Directions:
(1) Answer these questions about the article on world container port throughput, one line each, labeled (a) to (c).
(a) Which port led the North American region in 1999, and how many TEUs did it handle?
(b) What share of world general cargo trade was containerized in 1999?
(c) Which region saw a loss in port container traffic, and how large was it?
(2) In one to three sentences, explain why the article on world container port throughput says the strong container market may slow down in the long term.
(3) Continue the article on world container port throughput from its last sentence.

Extract to read Start Marker

FreightWaves Classics articles look at various aspects of the transportation industry’s history. If there are topics that you think would be of interest, please send them to fwclassics@freightwaves.com.

The many industries that make up the world of freight have undergone tremendous change over the past several decades. Each week, FreightWaves explores the archives of American Shipper’s nearly 70-year-old collection of shipping and maritime publications to showcase interesting freight stories of long ago.

In this week’s edition, from the July 2000 issue of American Shipper (virtual page 94), FreightWaves Flashback looks back 20 years ago at world container port throughput crossing the 200 million-TEU threshold. 

World container port throughput increased 7.8% last year to about 201 million TEUs — the first time volume exceeded 200 million TEUs — according to a report by the U.K.-based Drewry Shipping Consultants.

All regions saw at least a 5% increase in estimated port container traffic, except Eastern Europe, which saw an 8% loss (see table).

Source: Drewry Container Market Quarterly.

Hong Kong was the leading Asian container port in 1999, handling 16.1 million TEUs, the report said. Rotterdam was the largest European port, moving 6.4 million TEUs. Long Beach led the North American region, with 4.4 million TEUs.

Drewry said the practically worldwide increase was partly due to the continued trend toward containerized general cargo traffic. Containerized cargo represented 53.7% of the 1 billion-metric-ton annual world general cargo trade in 1999, compared to 52.0% in 1998, the report said.

“The container lines successfully captured some further general and even neobulks under the pressure to reduce equipment imbalances,” Drewry said.

The consultant predicts world port container volume will increase 7% this year and 8% in 2001. This will be partly driven by further penetration of containerized shipping in the general cargo market.

However, container shipping is gradually moving toward a “ceiling” where it will no longer increase the portion of general cargo that can be containerized, said Mark Page, director of Drewry Shipping Consultants. “The upper percentage, for containers, is probably about 65%.”

In the long term, reaching the ceiling in containerization may slow down the strong container market, Drewry said.

Extract to read End Marker
Records supplied Start Marker

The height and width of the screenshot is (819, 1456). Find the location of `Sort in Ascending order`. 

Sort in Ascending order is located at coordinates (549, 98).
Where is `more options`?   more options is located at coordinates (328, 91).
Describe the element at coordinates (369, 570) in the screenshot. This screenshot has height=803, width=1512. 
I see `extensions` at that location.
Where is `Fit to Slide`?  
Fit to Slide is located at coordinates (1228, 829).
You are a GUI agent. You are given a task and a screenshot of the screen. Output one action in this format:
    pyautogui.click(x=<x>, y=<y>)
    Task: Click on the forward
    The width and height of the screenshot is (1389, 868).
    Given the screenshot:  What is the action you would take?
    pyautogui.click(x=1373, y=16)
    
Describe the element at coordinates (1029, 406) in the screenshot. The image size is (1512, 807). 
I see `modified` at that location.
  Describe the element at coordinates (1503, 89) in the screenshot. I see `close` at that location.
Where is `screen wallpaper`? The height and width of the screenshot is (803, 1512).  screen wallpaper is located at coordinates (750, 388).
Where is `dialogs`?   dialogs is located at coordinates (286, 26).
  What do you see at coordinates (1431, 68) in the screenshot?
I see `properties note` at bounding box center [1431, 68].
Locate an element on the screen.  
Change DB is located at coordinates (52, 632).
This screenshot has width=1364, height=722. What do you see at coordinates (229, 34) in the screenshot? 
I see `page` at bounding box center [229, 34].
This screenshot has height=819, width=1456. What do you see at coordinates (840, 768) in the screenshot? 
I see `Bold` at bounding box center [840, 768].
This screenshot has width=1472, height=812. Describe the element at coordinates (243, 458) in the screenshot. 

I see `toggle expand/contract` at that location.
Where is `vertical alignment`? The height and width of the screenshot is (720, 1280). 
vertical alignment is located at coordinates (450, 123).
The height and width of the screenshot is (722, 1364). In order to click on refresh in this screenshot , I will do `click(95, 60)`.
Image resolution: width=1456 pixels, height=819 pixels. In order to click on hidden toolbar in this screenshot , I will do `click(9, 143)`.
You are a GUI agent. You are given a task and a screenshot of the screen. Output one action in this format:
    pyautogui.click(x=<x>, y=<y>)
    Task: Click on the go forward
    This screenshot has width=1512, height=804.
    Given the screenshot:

Records supplied End Marker

Task-by-task answers:
(1)
(a) Long Beach, with 4.4 million TEUs.
(b) 53.7%.
(c) Eastern Europe, with an 8% loss.

(2) Container shipping is gradually nearing a "ceiling" beyond which it can no longer increase the portion of general cargo that is containerized, probably about 65%. Reaching that ceiling may slow the strong container market over the long term.

(3)
The findings form part of a new publication, Drewry Container Market Quarterly, that also assesses developments in shipping supply and demand, vessel orders, vessel charter rates and carrier profitability.

Figures for world port activity include transshipment moves, for which a container shipment is counted as several loading and discharge handling moves. They also include box moves for empty containers.

Drewry said that recovery in the trades to Asia reduced the container imbalance problems ocean carriers have faced.

The proportion of empty containers handled by ports worldwide fell to 20.5% from 21.5%, Drewry said.

“This is still well above the levels which were becoming commonplace prior to the Asian crisis,” Drewry said.

The 41 million-TEU empty container moves handled by ports cost carriers an estimated $12.8 billion in terminal and related costs last year, the report said.

Drewry estimates that the 201 million-TEU port container moves are equivalent to 61 million loaded TEUs carried.

Estimated global container traffic increased 8% last year, from 56 million TEUs in 1998.

Container shipping lines’ revenues last year rose 2.5% to about $79 billion, the report said.

Drewry reported certain freight rate increases last year, notably in the eastbound Pacific trade, but it said that carriers’ average rates fell in 1999 overall.

Carriers moved 24% more containers in 1999 than in 1996, but their combined revenues rose only 2%, Drewry said.

“It is doubtful that many operators would have been able to deliver the kind of unit cost savings needed to absorb the drop in average revenue,” Drewry said.